Objective:
This blog is taking a step away from Python coding and back
to frac sand mining in Wisconsin. The main purpose of the assignment is to
geocode the locations of all sand mines in Wisconsin by using ESRI products
such as ArcMap and ArcGIS Online. Once the mine address have been geolocated
the results of this project will be compared to the actual locations of the
mines and to the results of other individuals doing this same lab.
Methods:
The first step of the project was to normalize a DNR
supplied dataset of the location of all mines in Wisconsin. Each student of the
class was required to normalize and geocode 16 mines, meaning that each
individual mine will be geocoded by at least two people in the class.
This means that there will be results for an individual to compare to.

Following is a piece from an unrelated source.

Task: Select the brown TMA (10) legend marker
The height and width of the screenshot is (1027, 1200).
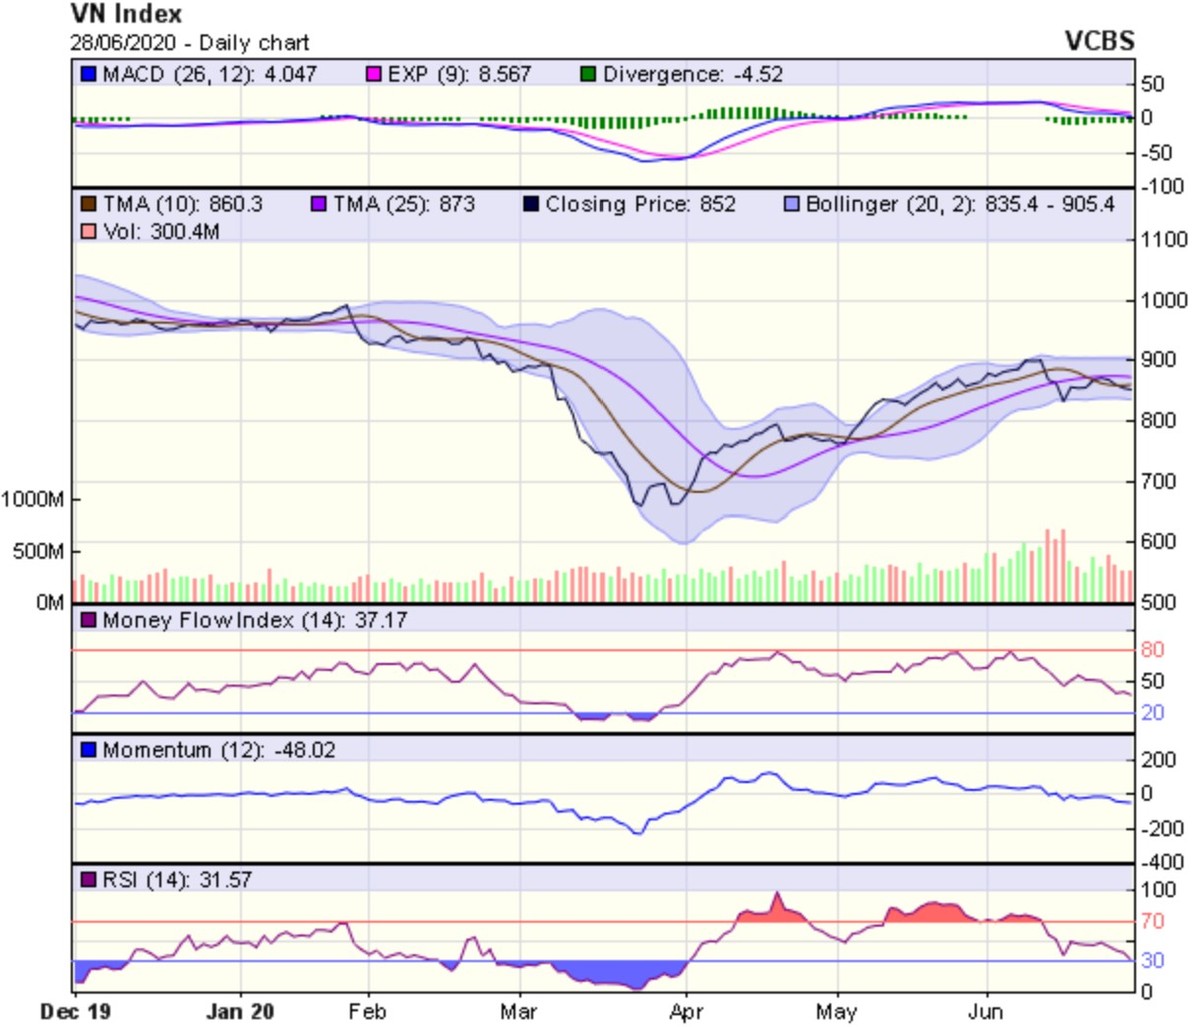Action: tap(88, 205)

The DNR dataset is in poor shape as its creators did not
follow very many conventions of data normalization; the worst offence being
multiple attributes located in the same fields. New fields were added and the
data was manually sorted out without the aid of any tools. If the dataset had
more than 16 mines it would have been more time efficient to use an automated
process.
Figure one. Possible address locations after geocoding
function.
|
Figure two. Model used to query and
merge class data into
one dataset.
|
After the dataset was edited enough to be compatible with
ESRI ArcMap it was geocoded via its addresses. As this data set had all but one
address present, it almost a simple process to find the correct locations for
the points. When an address is geocoded the GIS software attempts to match it
with the most correct location that it can. Unfortunately these are estimations
and for many addresses there are different probabilities for each point. Figure
on is a display of where different address points could exist for this address.
The central point is the most true to reality so it was obvious to choose this
option as the address location, even if the calculated probability for the
other points are higher.
There were several address locations which did not seem to correlate with the location of any mines. It was a tedious, yet achievable, task to find the true locations of the mines with the use of Public Land Survey System (PLSS) data and aerial photography. Google Maps was heavily utilized as well.
Once the points were geocoded it was necessary to compare
individual results with the rest of the class. All student results were stored
in a shared class folder for all to access. In order to compare results it was
necessary to create a new feature class with the use of a SQL statement for
each student’s results. All these output files were then combined with the use
of a merge tool, see figure two for operation model. This merged feature class
was then used in conjunction of the individual geocoding results in ArcMap’s
Generate Near Table Tool. A 1 kilometer search area was set for each input mine
location and a planar search distance method was used.
Another aspect of accuracy assessment used for this lab was
the comparison of individual geocoding results to those of the actual
geographic coordinates of the mines. A feature class was created using the
newly supplied coordinates for mine locations. This features class was used in
the Generate Near Table tool in the same fashion (see tables one and two in
results).
Results:
Map one. Individually geocoded mine locations.
|
Table one. Source data for geocoding project.
Note how the
address field is populated with multiple attributes.
|
Table two. Source data after some normalization. Note the
additional PLSS field.
|
Standardizing the source Excel data table was a simple yet tedious
exercise of sorting out all the information in the address column. As the data
was compiled in far too few columns (See Table One) a new column was required
to rectify the issue and prepare the points for mapping within ESRI ArcMap.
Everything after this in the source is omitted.